SAMPromptEncoder layer

[source]

SAMPromptEncoder class

keras_hub.layers.SAMPromptEncoder(
    hidden_size=256,
    image_embedding_size=(64, 64),
    input_image_size=(1024, 1024),
    mask_in_channels=16,
    activation="gelu",
    **kwargs
)

Prompt Encoder for the Segment Anything Model (SAM).

The prompt encoder generates encodings for three types of prompts: - Point prompts: Points on the image along with a label indicating whether the point is in the foreground (part of the mask) or in the background (not a part of the mask). - Box prompts: A batch of bounding boxes with format [(x1, y1), (x2, y2)] used to determine the location of the masks in the image. - Masks: An input mask can be passed to refine the positional embeddings for the output mask.

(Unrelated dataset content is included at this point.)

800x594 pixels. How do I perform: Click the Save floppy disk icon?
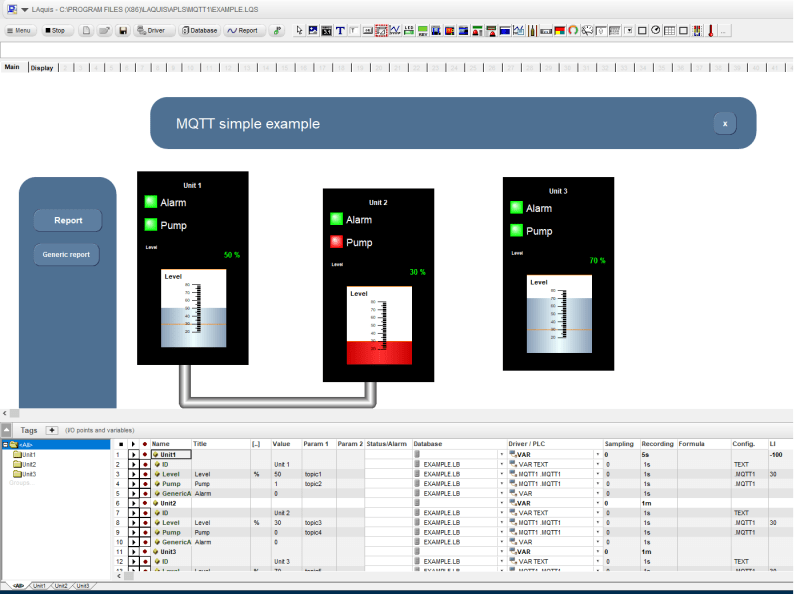coord(122,31)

First, the point prompts and box prompts are concatenated and positional encodings are generated using random spatial frequencies. A point is represented as the sum of a positional encoding of the point's location and one of two learned embeddings that indicate if the point is either in the foreground or background. A box is represented by an embedding pair: (1) the positional encoding of its top-left corner summed with a learned embedding representing "top-left corner" and (2) the same structure but using a learned embedding indicating "bottom-right corner". The box and point encodings are referred to as "prompt_sparse encodings" If a mask prompt is passed, a convolutional neural net is used to downscale it to generate "dense encodings". If no mask prompt is passed, an embedding layer is used instead to generate a "no mask" embedding.

Arguments

  • hidden_size: int, optional. The number of features in the output embeddings. Defaults to 256.
  • image_embedding_size: int, optional. The number of features in the image embeddings generated by an image encoder. Defaults to (64, 64).
  • input_image_size: tuple[int], optional. A tuple of the height and width of the image being prompted. Defaults to (1024, 1024).
  • mask_in_channels: int, optional. The number of channels of the mask prompt. Defaults to 16.
  • activation: str, optional. The activation to use in the mask downscaler neural net. Defaults to "gelu".